TN 26 (03-24)
NL 00705.770 Letter Requesting Medical Evidence of Record
AGENCY
LETTERHEAD
Date: [Fill-in
Case ID: Fill-in
Addressee Name
Address Line 1
Address Line 2
City, State, Zip Code
RE: Claimant
Full
Name
AKA: AKA Name
DOB: DOB
Vendor Number: Vendor Number
We are the office that makes disability decisions for the Social Security Administration.
Claimant's
full
name is applying for or is receiving disability benefits due to the following conditions: allegations. This is not an authorization to perform an examination.
What We Need From You
To help us evaluate this claim, please send records covering the period of: start date to end
date
Free form text
MER special instructions
Include the following information: medical history, psychiatric history, clinical
findings, laboratory findings, imaging reports, pathology reports, treatment prescribed
and the response, diagnosis, and prognosis.

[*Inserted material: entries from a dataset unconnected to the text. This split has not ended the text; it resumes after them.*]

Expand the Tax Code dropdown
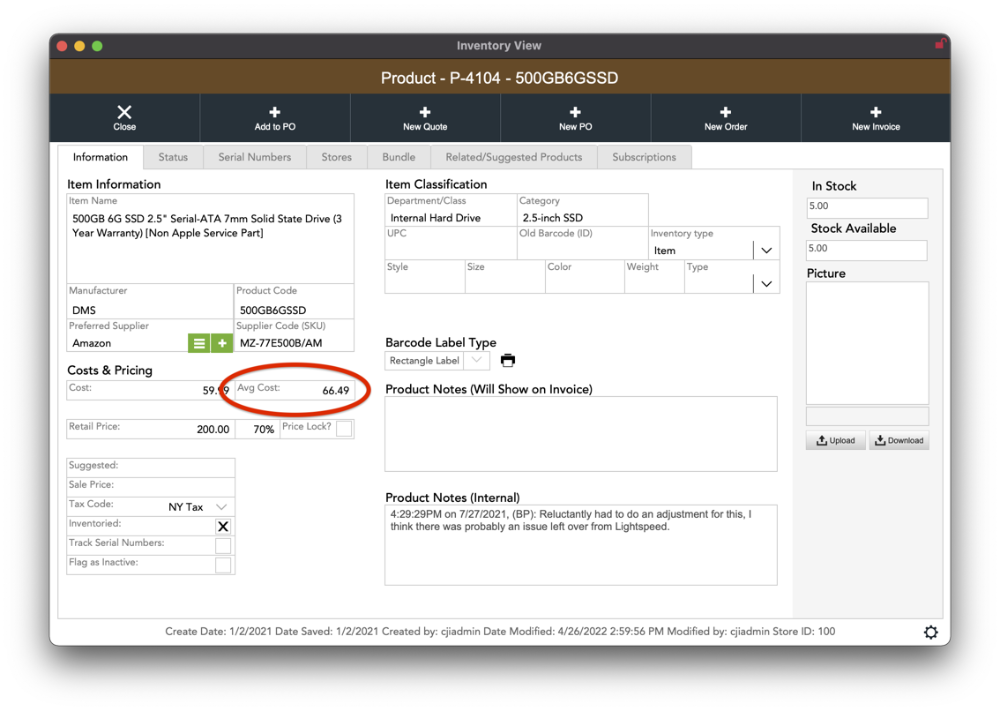Screen dimensions: 1000x711 point(222,507)
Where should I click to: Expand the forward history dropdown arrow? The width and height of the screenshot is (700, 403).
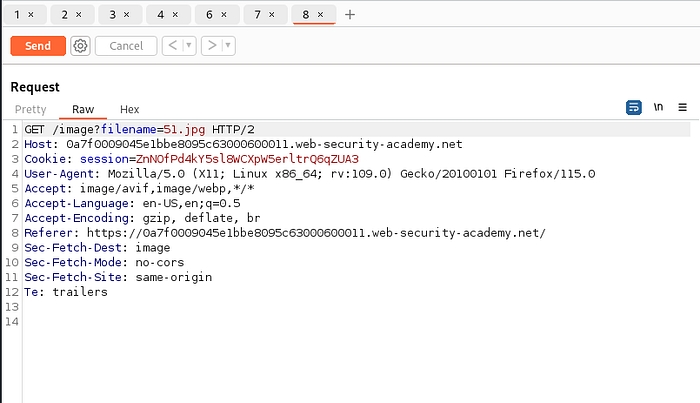point(228,46)
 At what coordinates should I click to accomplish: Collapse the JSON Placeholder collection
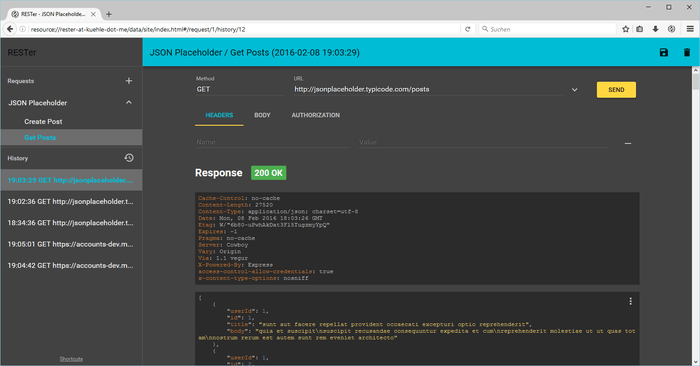129,103
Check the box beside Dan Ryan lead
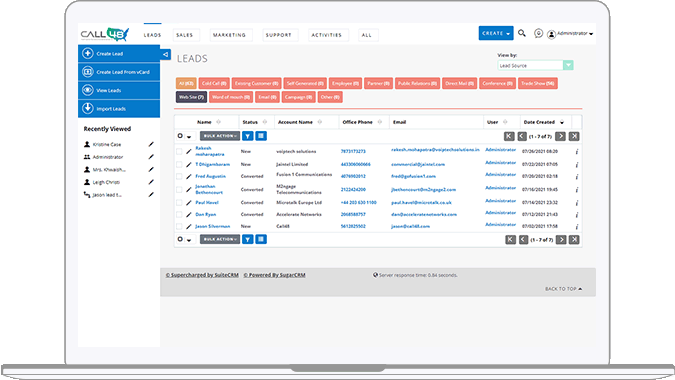 [x=179, y=214]
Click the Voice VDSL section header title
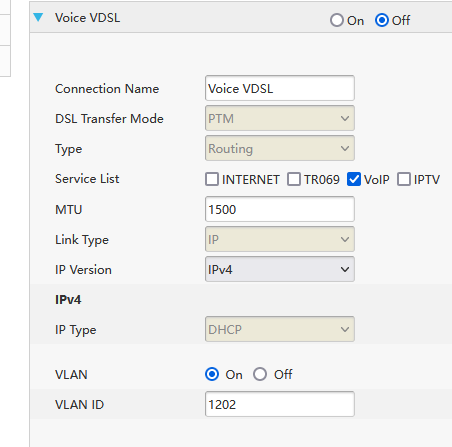 (x=87, y=18)
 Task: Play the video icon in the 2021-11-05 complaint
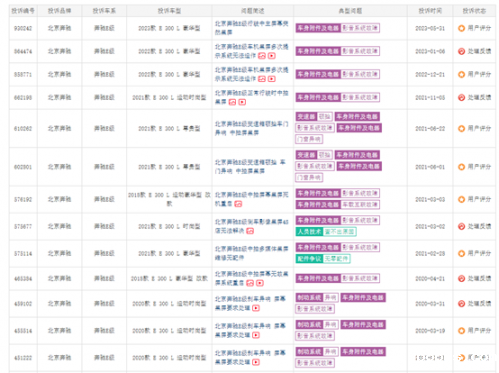click(x=242, y=102)
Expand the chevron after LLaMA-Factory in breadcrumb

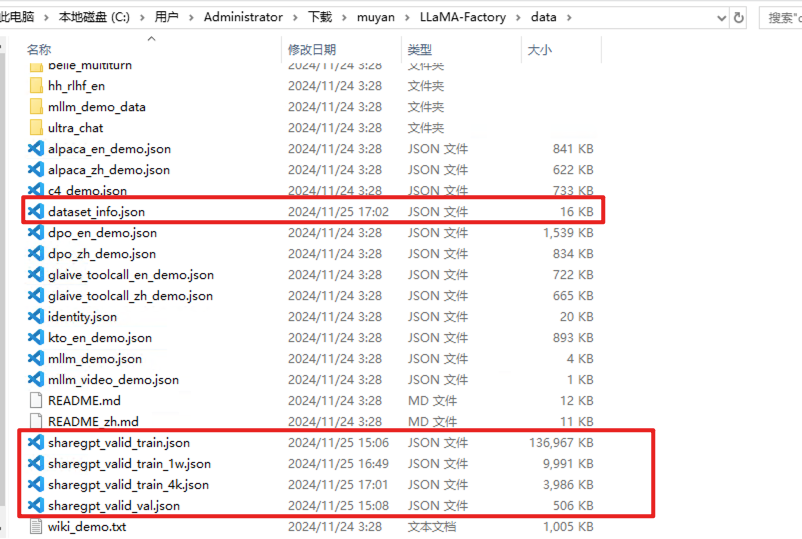click(519, 17)
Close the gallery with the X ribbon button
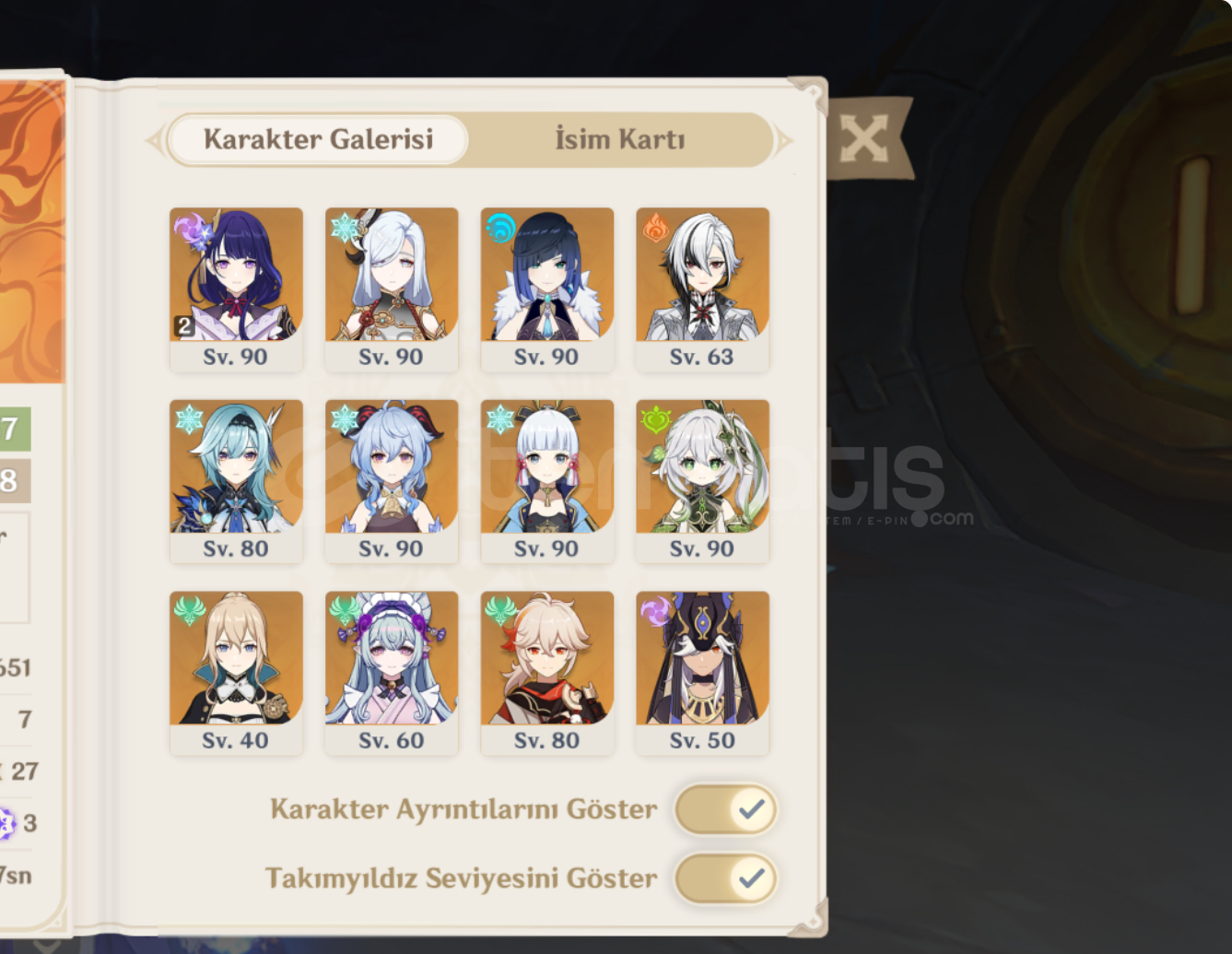 (864, 138)
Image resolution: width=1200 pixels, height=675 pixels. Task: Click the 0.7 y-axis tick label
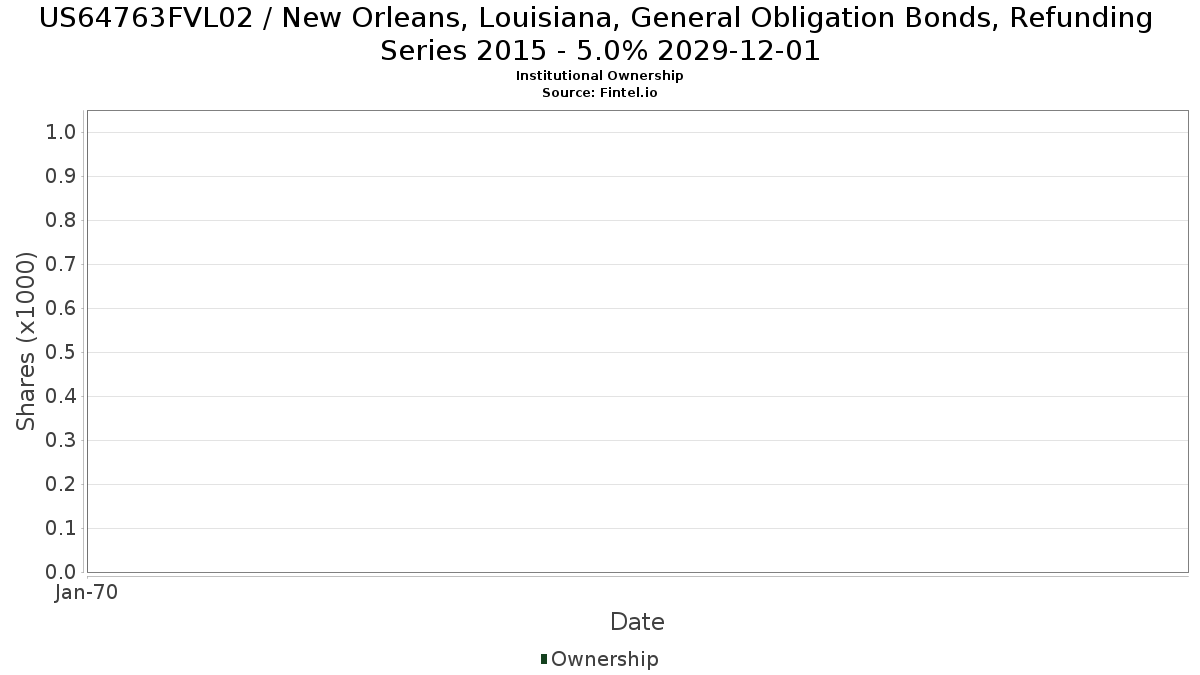click(x=61, y=265)
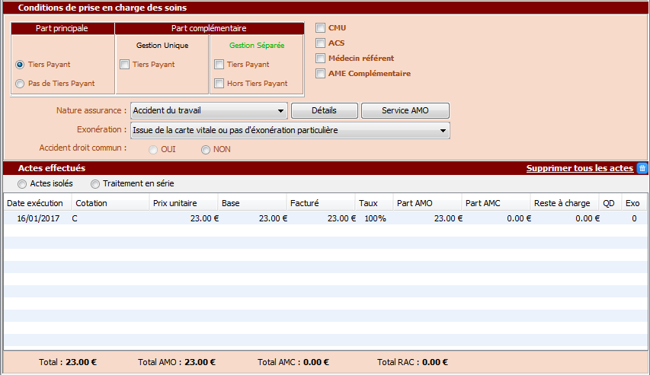Select Pas de Tiers Payant radio button
The height and width of the screenshot is (375, 650).
point(20,84)
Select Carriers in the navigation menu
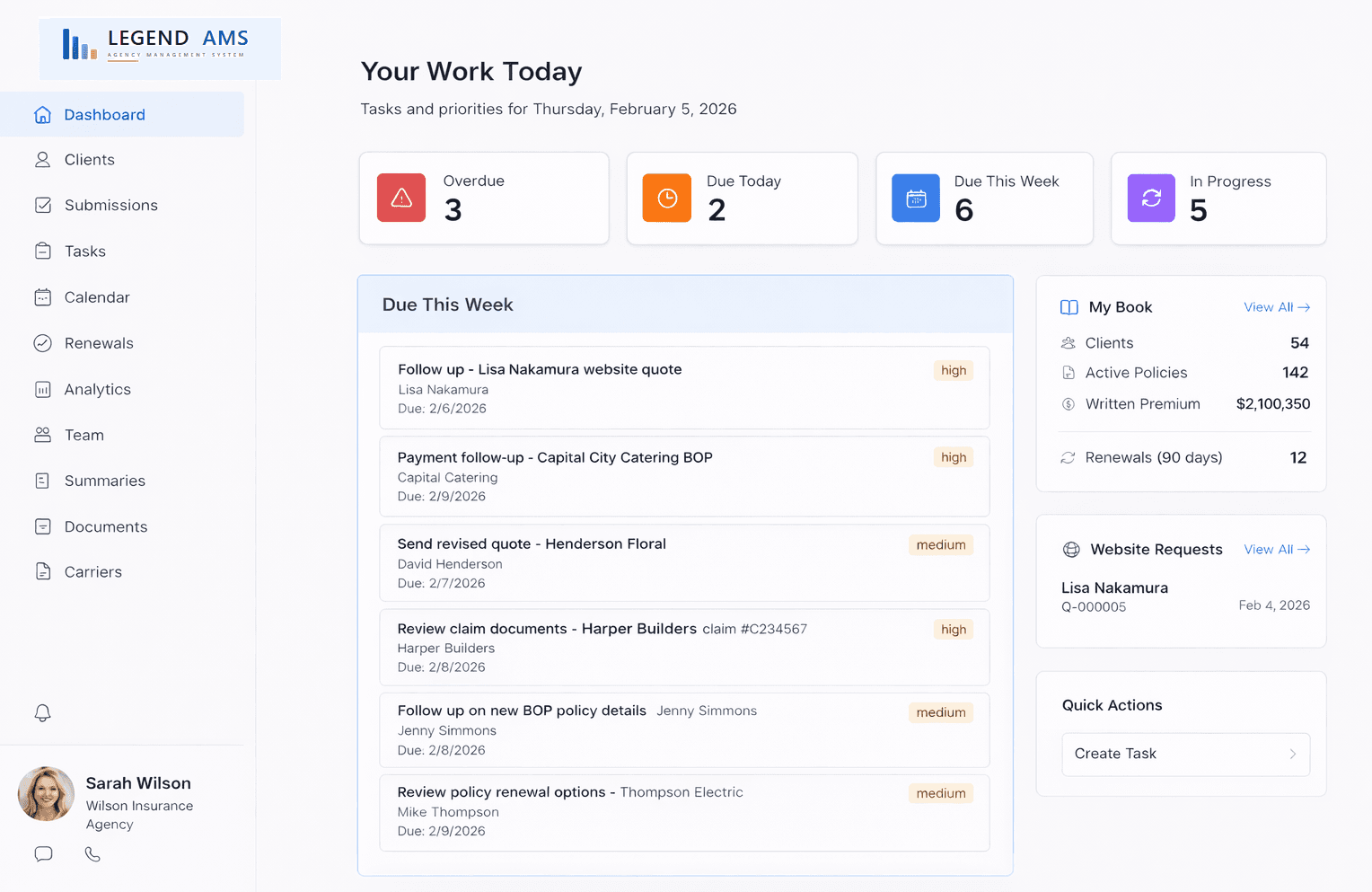Screen dimensions: 1372x892 (x=92, y=572)
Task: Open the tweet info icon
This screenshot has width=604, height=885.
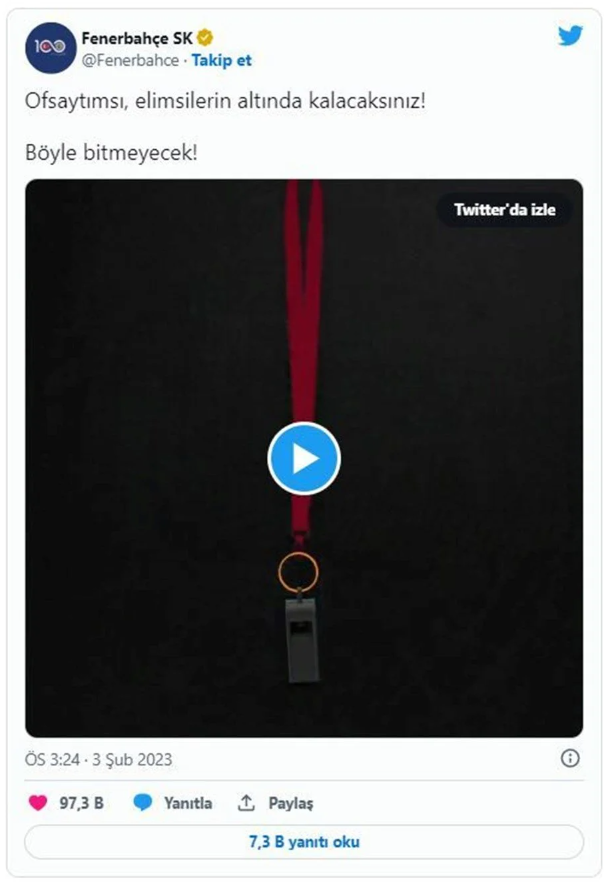Action: (570, 758)
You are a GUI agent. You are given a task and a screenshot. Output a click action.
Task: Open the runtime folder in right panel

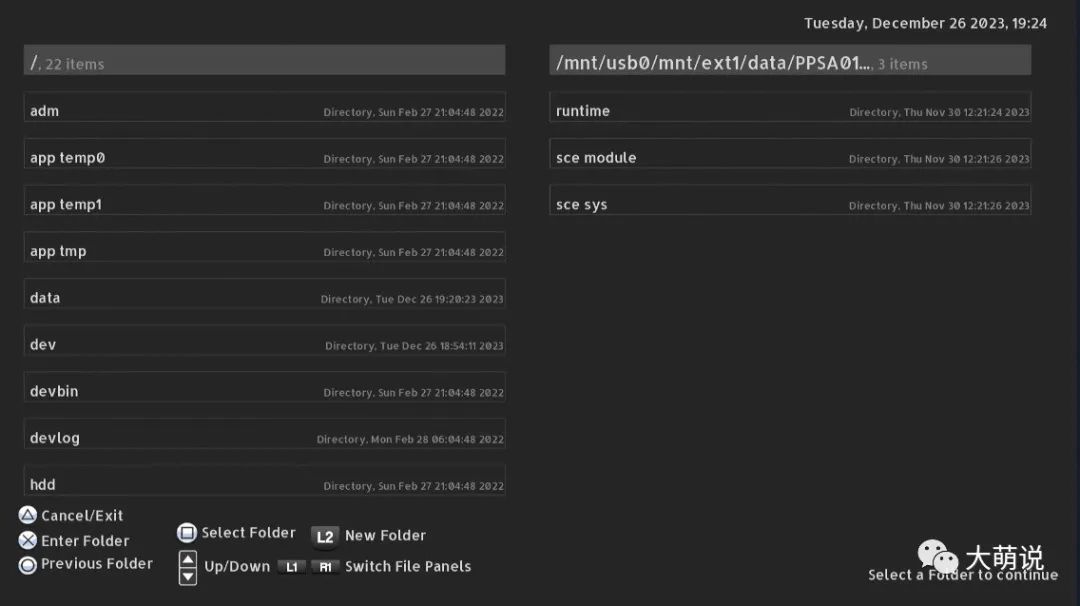point(790,110)
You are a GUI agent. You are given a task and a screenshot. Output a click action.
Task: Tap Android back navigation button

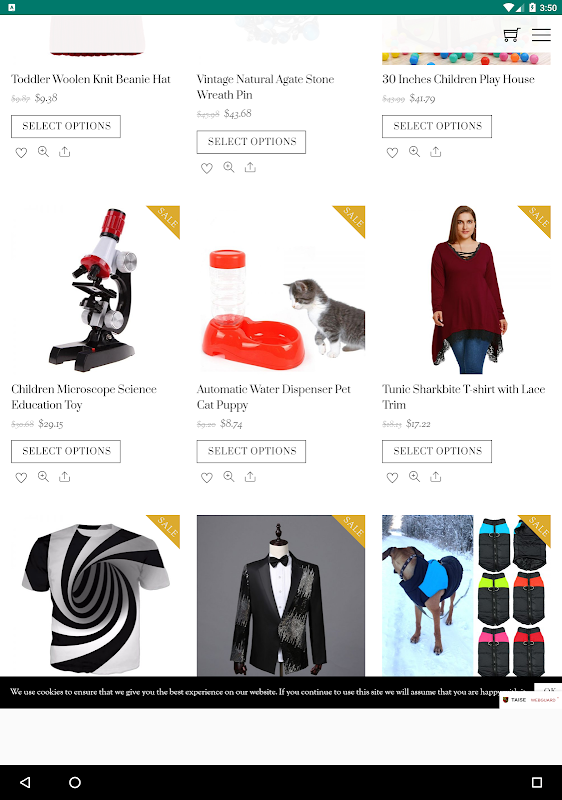tap(25, 782)

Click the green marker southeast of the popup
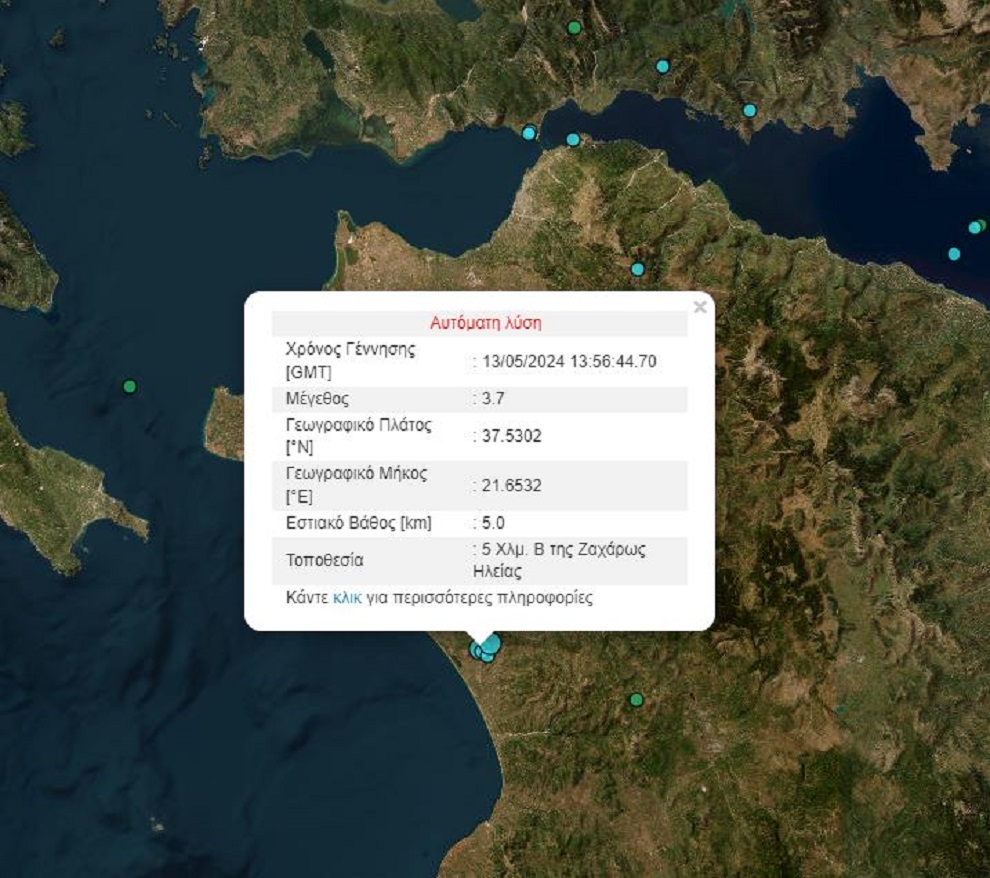coord(635,699)
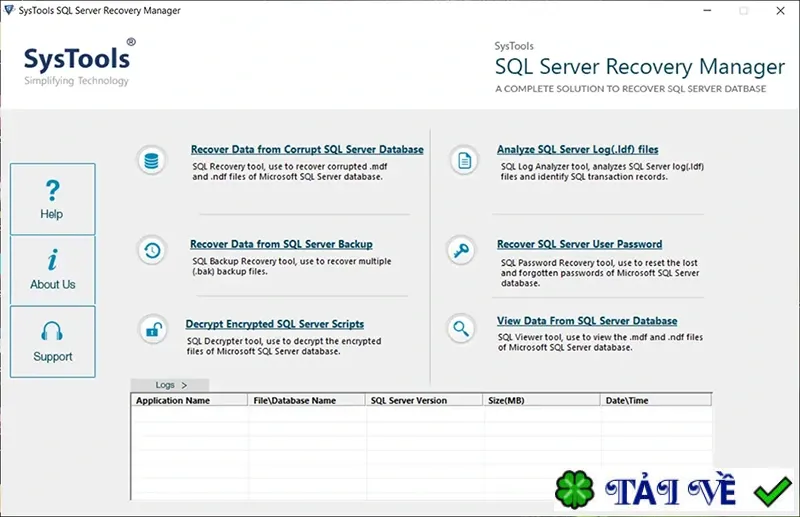This screenshot has width=800, height=517.
Task: Open Recover SQL Server User Password link
Action: point(580,244)

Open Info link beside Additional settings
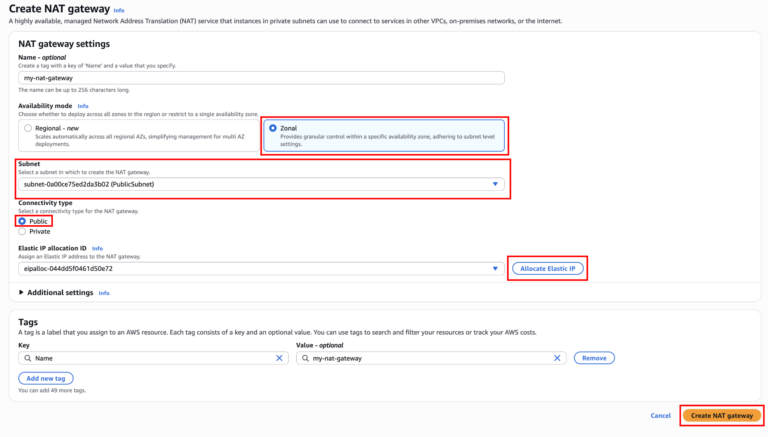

Please respond by MER Return Date. We are enclosing a signed HIPAA compliant authorization for the release of medical
records and information.
If adult
Please provide a statement based on your findings. Your statement should express your
opinion about your patient's ability to do work-related physical and/or mental activities
despite the limitations or restrictions imposed by their medical condition(s). For
physical impairments, these activities include sitting, standing, walking, lifting,
carrying, pushing, pulling, or other physical activities (including manipulative or
postural activities, such as reaching, handling, stooping, or crouching); other activities,
such as seeing, hearing, or using other senses; and ability to adapt to environmental
conditions, such as temperature extremes or fumes. For mental impairments, these activities
include understanding; remembering; maintaining concentration, persistence, or pace;
carrying out instructions; and responding appropriately to supervision, coworkers,
and work pressures.
If child
Please provide a statement based on your findings. Your statement should express your
opinion about your patient's abilities and limitations or restrictions compared with
children of the same age who do not have medical condition(s). Consider areas such
as acquiring and using information; attending and completing tasks; interacting and
relating with others; moving about and manipulating objects; caring for themselves;
and health and physical well-being. Please also comment on how this child's medical
condition(s) and associated treatments, including the frequency of treatment, affect
their overall functioning.
If it is determined that we need additional information regarding your patient's impairment(s),
would you be willing to perform an examination to provide additional findings? Please
contact us if you would be willing to perform this examination. We will assume that
you do not wish to perform the examination if you do not respond.
If You Have Any Questions
If you have any questions or wish to provide more information, please call us at the
number(s) shown below Monday-Friday local office hours. When you call or leave a message, please provide the Case ID: case ID, your name, First Name Last Name's name, and a call back number.
Thank you for your help,
[Name]
[Phone Number]
[Fax Number]
Enclosures:
Privacy Act and Paperwork Reduction Act Statements
Signed SSA-827 (Authorization To Disclose Information to the Social Security Administration
(SSA))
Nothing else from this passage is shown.